◆ Task description
In the material below, find the line with "1400x846 pixels." and the line with "the Custom 66p0". Output exactly those two lines and all lines between them, leaving out pictures.

◆ Records shown
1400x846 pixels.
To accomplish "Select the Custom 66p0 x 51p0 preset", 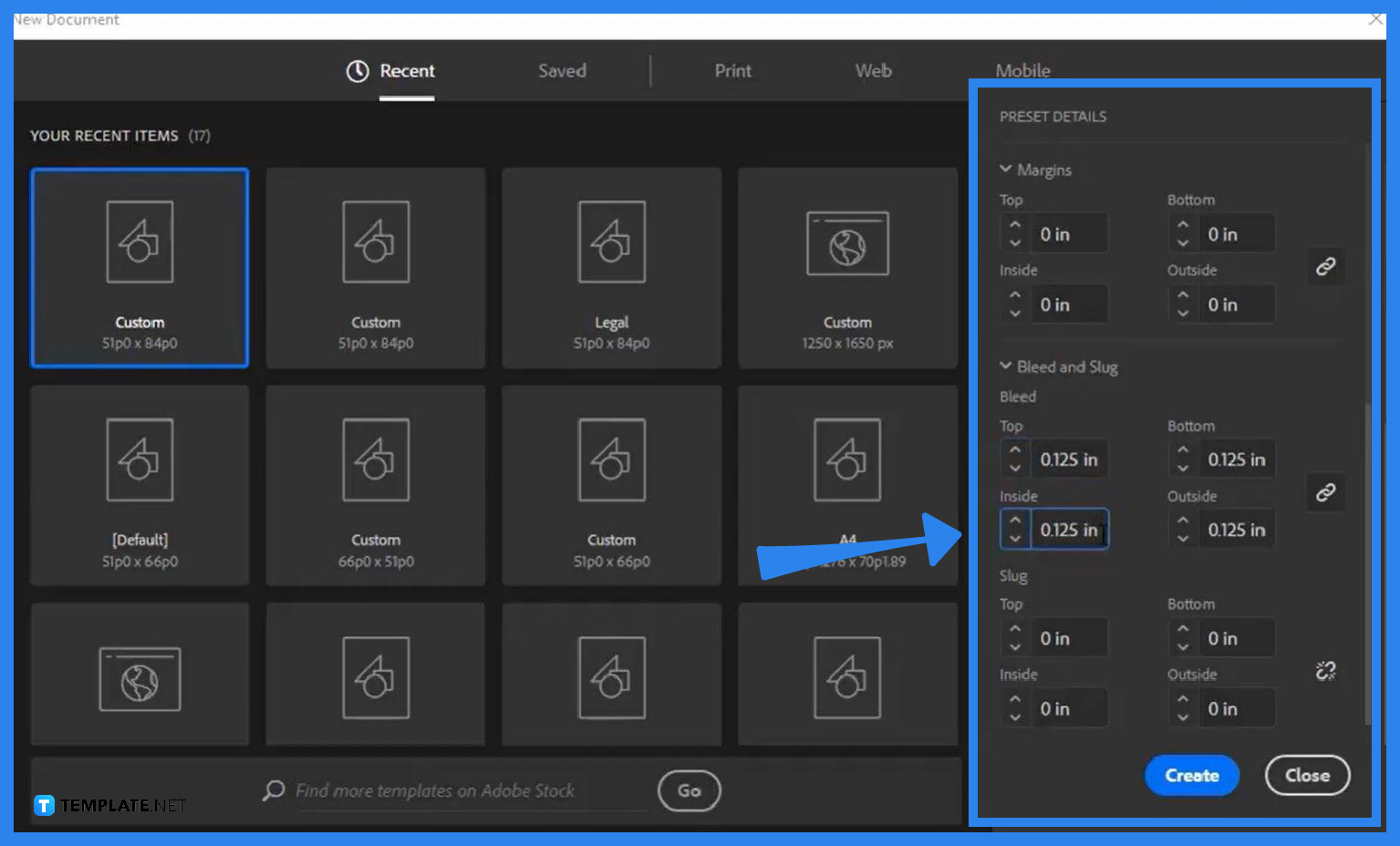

* * *

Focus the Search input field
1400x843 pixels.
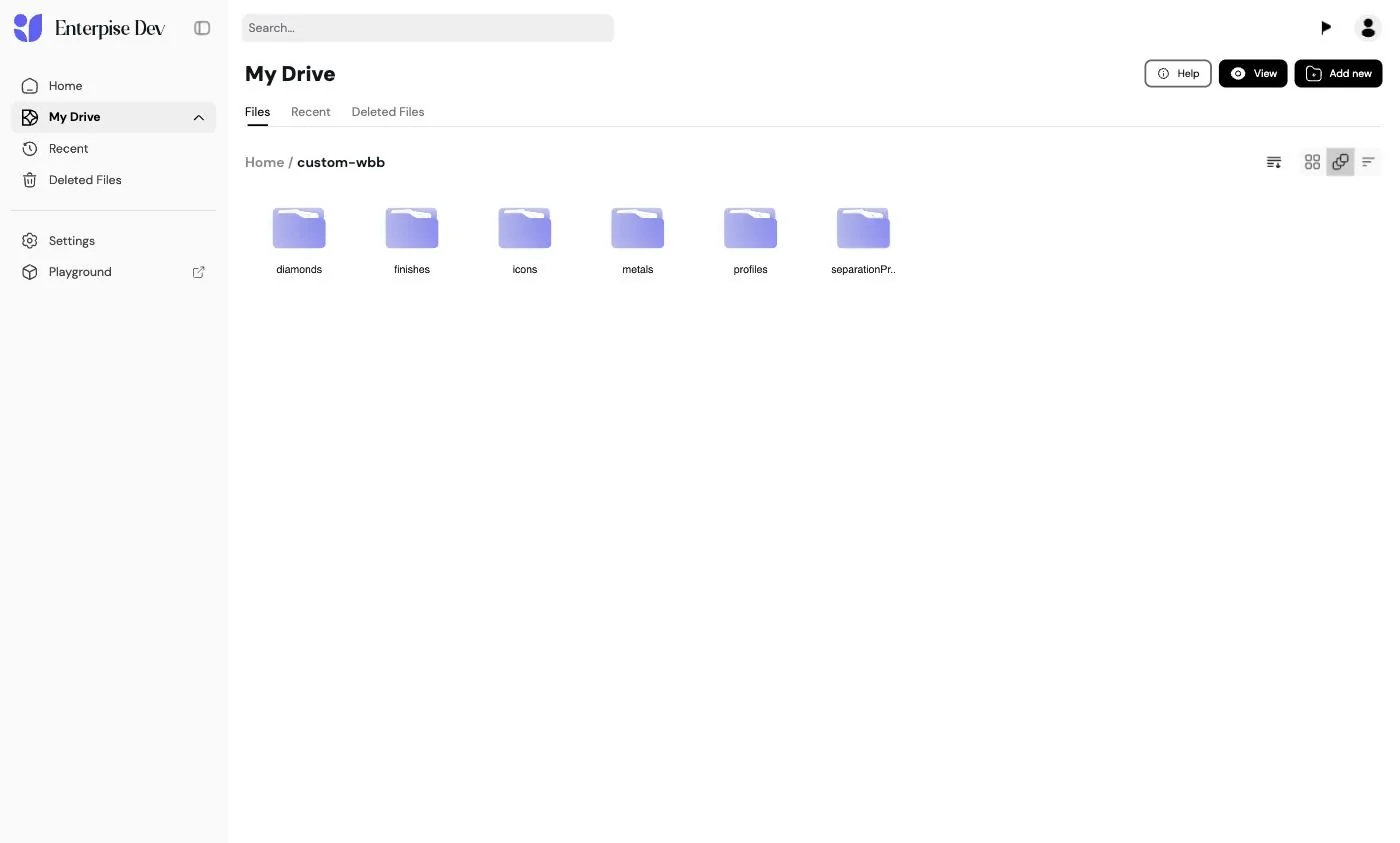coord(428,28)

* * *

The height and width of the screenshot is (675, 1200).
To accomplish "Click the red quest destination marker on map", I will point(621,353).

◆ Answer
1400x846 pixels.
To accomplish "Select the Custom 66p0 x 51p0 preset", 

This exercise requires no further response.